Le Président Paul Biya : « Je tiens d’abord à souligner que la justice au Cameroun est totalement indépendante. Même s’il arrivait à l’exécutif de vouloir l’influencer, l’exécutif ne réussirait pas. C’est dire que j’ai assisté comme tout le monde à la sortie du verdict concernant cette personne. Je tiens à dire qu’elle n’était pas une activiste politique hostile au gouvernement. Je n’avais donc aucune raison de lui en vouloir. D’ailleurs beaucoup d’opposants ici vivent en liberté et débattent librement. Mais il se trouve que nous avons fait de la lutte contre la corruption une priorité. Et le cas que vous évoquez s’inscrit dans ce cadre. Je vais être bref. L’avocate en question avait été chargée de récupérer une somme de 2 milliards de F auprès d’une banque pour la déposer au Trésor. Au lieu de déposer les 2 milliards de F, elle n’a déposé qu’un milliard de F. Et c’est là-dessus que les services l’ont poursuivie. La justice a suivi son cours et la Cour suprême a pris une décision. Je verrai ce que je pourrai faire si tel est le souhait de l’intéressée et si la Constitution me donne les moyens de faire quelque chose, c’est de bon cœur que je le ferais le moment venu ».
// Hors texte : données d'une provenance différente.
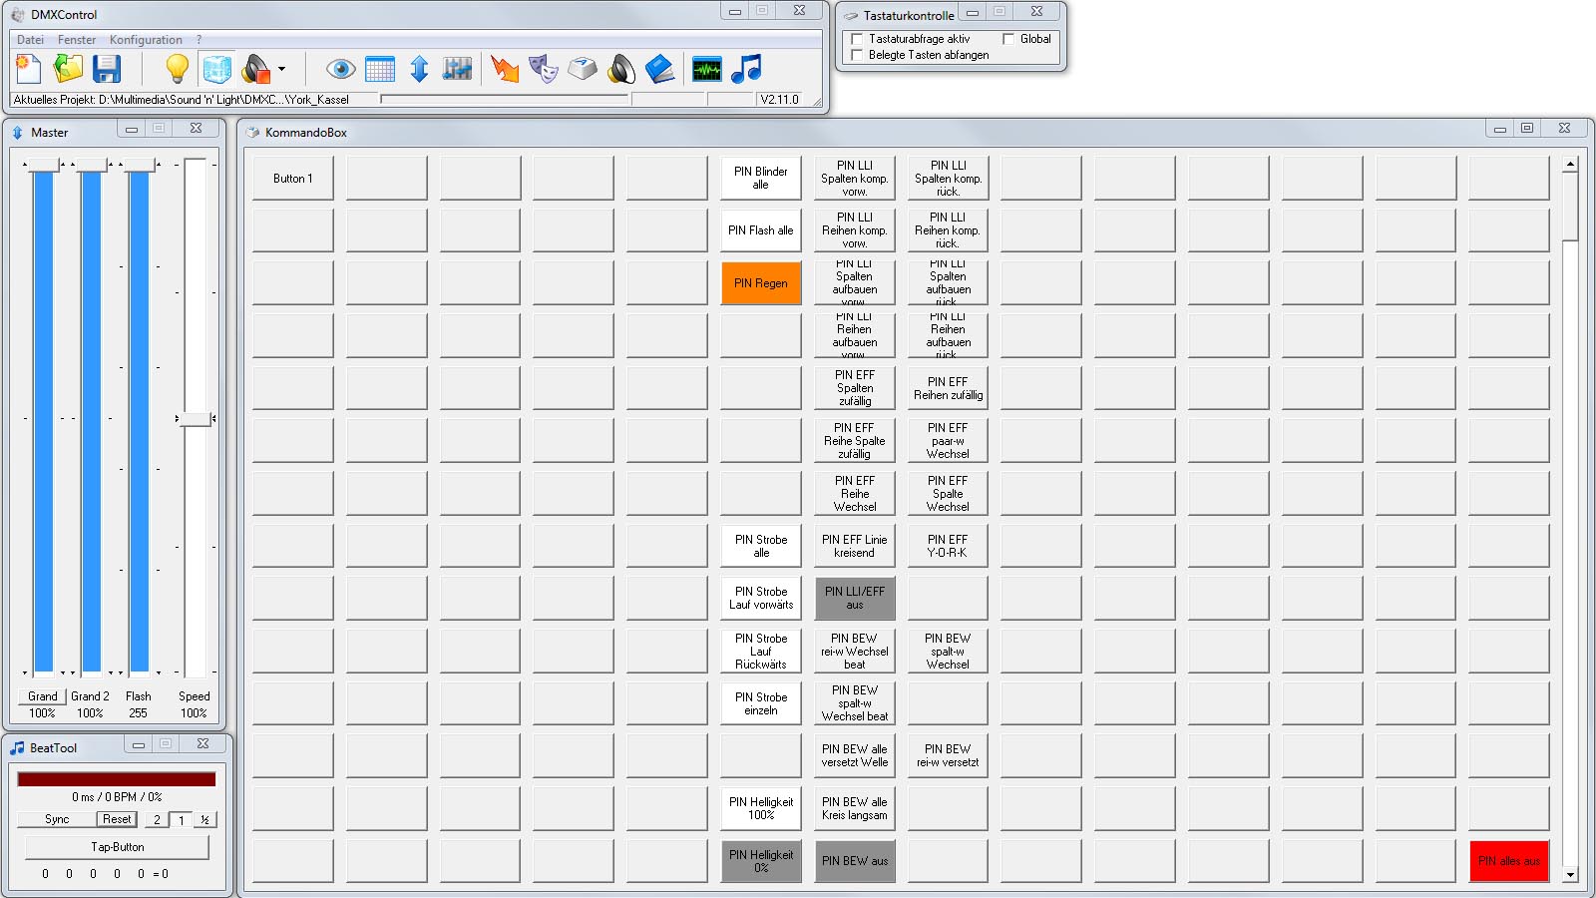Click the Speed slider handle in Master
Le Président François Hollande : « Dans les relations que nous avons établies avec le Président Biya, nous parlons de tout. Donc de tous les sujets. Y compris des questions qui touchent les personnes. C’est ce que nous avons fait. Ensuite, il y a des décisions qui appartiennent au Président Biya, aux autorités camerounaises et à la justice camerounaise… Je voudrais juste aussi souligner que la famille de Me Eyoum m’a saisi et que j’en ai fait part au Président. Mais je voudrais aussi remercier le Cameroun pour l’action qui a été menée face aux enlèvements dont plusieurs de mes compatriotes avaient été hélas victimes. Je pense à la famille Moulin-Fournier, au père Vandenbeusch. Pour nous, c’était très important que nous ayons pu agir et que vous ayez pu également nous soutenir pour obtenir ces libérations. C’était des moments particulièrement éprouvants et ça été des conclusions heureuses alors même que ceux qui les avaient enlevés étaient des groupes terroristes particulièrement dangereux ».